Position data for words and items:
──────────

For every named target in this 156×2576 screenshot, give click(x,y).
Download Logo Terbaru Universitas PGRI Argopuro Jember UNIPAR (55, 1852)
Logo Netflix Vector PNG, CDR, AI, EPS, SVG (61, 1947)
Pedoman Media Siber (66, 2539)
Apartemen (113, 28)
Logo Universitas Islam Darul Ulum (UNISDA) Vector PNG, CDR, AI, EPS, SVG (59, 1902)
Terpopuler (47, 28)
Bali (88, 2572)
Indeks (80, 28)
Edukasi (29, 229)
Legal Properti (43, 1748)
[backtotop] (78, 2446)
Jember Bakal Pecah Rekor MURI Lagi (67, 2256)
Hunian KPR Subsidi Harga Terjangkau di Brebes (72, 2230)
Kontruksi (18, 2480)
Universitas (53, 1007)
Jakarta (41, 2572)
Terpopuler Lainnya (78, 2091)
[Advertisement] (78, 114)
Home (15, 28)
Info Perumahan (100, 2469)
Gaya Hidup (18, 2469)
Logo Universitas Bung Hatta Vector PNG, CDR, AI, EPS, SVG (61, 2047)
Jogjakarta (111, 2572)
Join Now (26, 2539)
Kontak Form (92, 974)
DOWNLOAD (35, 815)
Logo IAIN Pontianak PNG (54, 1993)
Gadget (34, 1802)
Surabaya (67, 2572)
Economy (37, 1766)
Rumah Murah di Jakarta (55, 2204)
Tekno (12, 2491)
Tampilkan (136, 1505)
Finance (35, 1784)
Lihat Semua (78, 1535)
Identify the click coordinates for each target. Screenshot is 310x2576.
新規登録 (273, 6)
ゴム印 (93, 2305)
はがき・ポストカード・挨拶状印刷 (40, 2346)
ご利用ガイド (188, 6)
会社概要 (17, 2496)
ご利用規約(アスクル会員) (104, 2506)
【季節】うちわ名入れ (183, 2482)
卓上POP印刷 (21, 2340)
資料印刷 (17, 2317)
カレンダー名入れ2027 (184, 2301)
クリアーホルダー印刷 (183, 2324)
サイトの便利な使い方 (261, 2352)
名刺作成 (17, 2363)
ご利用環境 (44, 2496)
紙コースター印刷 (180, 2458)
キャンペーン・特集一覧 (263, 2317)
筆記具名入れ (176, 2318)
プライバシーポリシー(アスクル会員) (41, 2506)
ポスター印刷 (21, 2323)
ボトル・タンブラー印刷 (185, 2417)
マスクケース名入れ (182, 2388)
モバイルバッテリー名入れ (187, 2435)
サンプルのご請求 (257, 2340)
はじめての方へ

──────────

## WHAT IS BEING ASKED
Rewrite every line of the items from the line containing "[Advertisement] (78, 114)" through the line containing "会社概要 (17, 2496)", request lines included, and shift each coordinate in the answers by -77. Reproduce only those lines.

## EXERCISE OUTPUT
[Advertisement] (1, 37)
Home (-62, -49)
Info Perumahan (23, 2392)
Gaya Hidup (-59, 2392)
Logo Universitas Bung Hatta Vector PNG, CDR, AI, EPS, SVG (-16, 1970)
Jogjakarta (34, 2495)
Join Now (-51, 2462)
Kontak Form (15, 897)
DOWNLOAD (-42, 738)
Logo IAIN Pontianak PNG (-23, 1916)
Gadget (-43, 1725)
Surabaya (-10, 2495)
Economy (-40, 1689)
Rumah Murah di Jakarta (-22, 2127)
Tekno (-65, 2414)
Tampilkan (59, 1428)
Finance (-42, 1707)
Lihat Semua (1, 1458)
Identify the click coordinates for each target. Screenshot is 310x2576.
新規登録 (196, -71)
ゴム印 (16, 2228)
はがき・ポストカード・挨拶状印刷 (-37, 2269)
ご利用ガイド (111, -71)
会社概要 (-60, 2419)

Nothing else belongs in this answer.